HRV et running : comment vraiment utiliser la variabilité cardiaque de ton Garmin
La variabilité de la fréquence cardiaque (HRV) est sans doute la donnée la plus précieuse de ta montre — et la plus mal utilisée. Bien lue, elle te dit chaque matin si ton corps est prêt à encaisser de l'intensité.
Qu'est-ce que la HRV et pourquoi c'est important
La HRV mesure les minuscules variations de temps entre deux battements cardiaques. Contre-intuitivement, plus ces variations sont grandes, mieux c'est : cela traduit un système nerveux parasympathique (récupération) actif. Une HRV basse signale un système sous tension — stress, fatigue, début de maladie ou surcharge d'entraînement.
Comment Garmin mesure la HRV
Garmin mesure principalement la HRV pendant le sommeil, ce qui donne une valeur nocturne stable et comparable jour après jour. La montre établit ta tendance personnelle sur plusieurs semaines : c'est l'écart à ta normale qui compte, pas la valeur absolue (qui varie énormément d'un individu à l'autre).
Interpréter ses données HRV
- HRV dans ta fourchette habituelle → corps équilibré, tu peux suivre le plan.
- HRV nettement basse plusieurs jours → fatigue accumulée, prudence sur l'intensité.
- HRV qui s'effondre brutalement → stress aigu, mauvaise nuit, ou maladie qui couve.
Adapter sa séance selon la HRV du matin
C'est ici que la HRV devient un outil de décision : voyant vert → séance prévue ; voyant orange → on allège l'intensité ; voyant rouge → footing souple ou repos. Garmin Connect+ affiche bien la donnée, mais s'arrête souvent à des conseils génériques. Exploiter vraiment la HRV, c'est la croiser avec ta séance du jour et ton ressenti pour décider — pas juste la contempler.
HRV sur 4 semaines : lire les tendances
Au-delà du jour le jour, la tendance sur 3-4 semaines est précieuse : une HRV qui décline régulièrement pendant un bloc de charge annonce un besoin de semaine allégée. Une HRV qui remonte pendant l'affûtage confirme que tu arrives frais.
Les erreurs courantes avec la HRV
Trois pièges reviennent souvent :
- Réagir à une seule mauvaise nuit. Une valeur isolée ne veut rien dire : c'est la tendance sur plusieurs jours qui compte.

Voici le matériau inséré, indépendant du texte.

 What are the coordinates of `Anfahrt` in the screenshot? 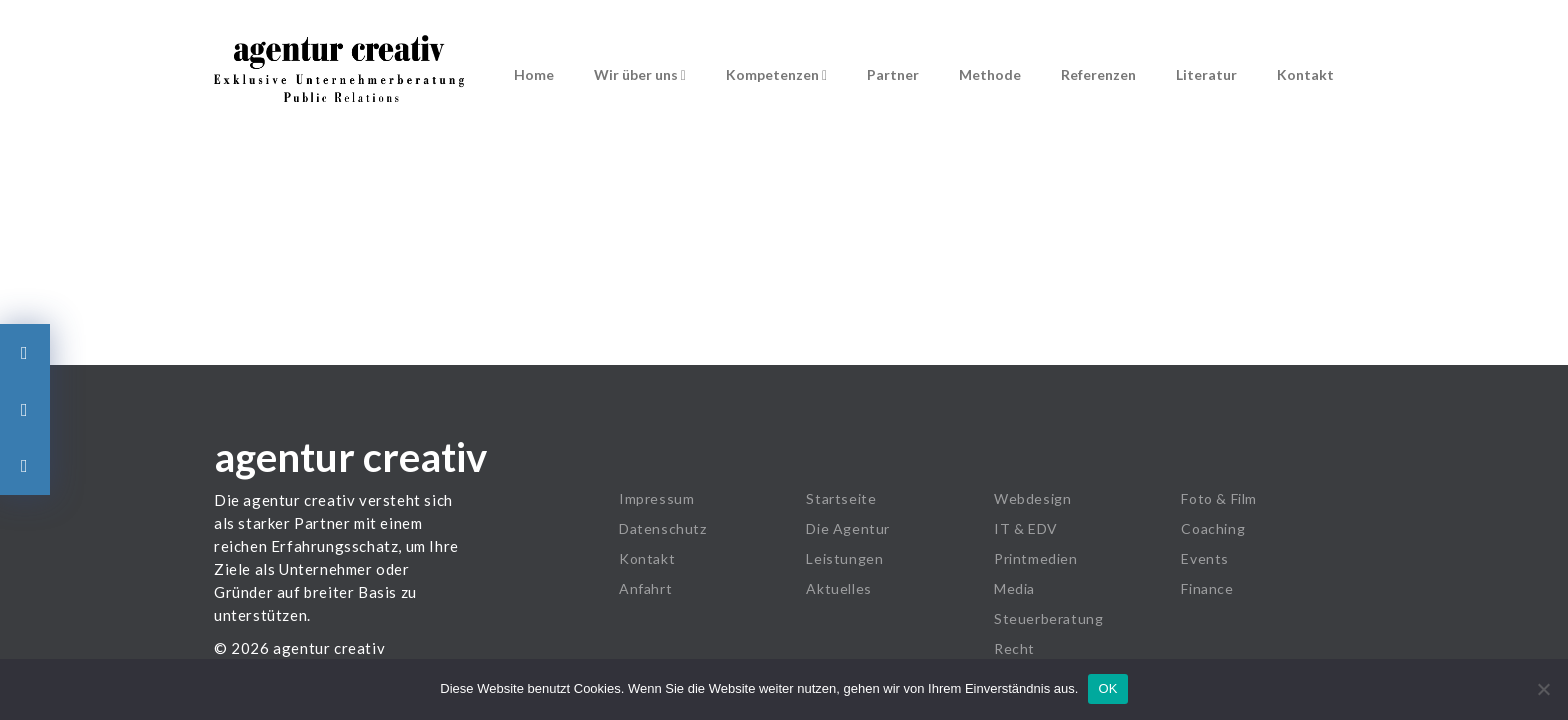 It's located at (645, 588).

- Comparer sa HRV à celle des autres. La valeur absolue dépend de l'âge, de la génétique, du capteur. Seul ton écart à ta propre normale est pertinent.
- En faire un dogme. Une HRV au vert ne t'oblige pas à enchaîner les séances dures si tes jambes disent non. La donnée éclaire la décision, elle ne la remplace pas.
Questions fréquentes
Quelle est une « bonne » HRV en running ?
Il n'y a pas de chiffre universel. Ce qui compte, c'est ta tendance personnelle : une HRV stable ou en hausse par rapport à ta moyenne sur 7 jours est bon signe ; une baisse marquée appelle à la prudence.
Ma HRV est basse, que faire ?
Si elle est basse un seul matin, observe. Si elle reste basse plusieurs jours avec un sommeil dégradé ou une FC de repos élevée, allège l'intensité et privilégie la récupération.
La HRV de Garmin est-elle fiable ?
Mesurée la nuit, elle est suffisamment stable pour suivre une tendance. Elle est sensible à l'alcool, au stress et à la qualité du sommeil — à interpréter comme un signal parmi d'autres, pas comme une vérité absolue.
Limites de la HRV comme indicateur unique
La HRV est puissante mais imparfaite : elle est sensible à l'alcool, au stress, à la qualité de la mesure. Elle ne remplace pas le ressenti — elle le complète. Le combo gagnant : HRV + FC de repos + sommeil + comment tu te sens vraiment. C'est exactement cette synthèse qu'un coaching intelligent opère pour décider de ta séance, là où une app qui n'affiche que des chiffres te laisse seul face à l'interprétation.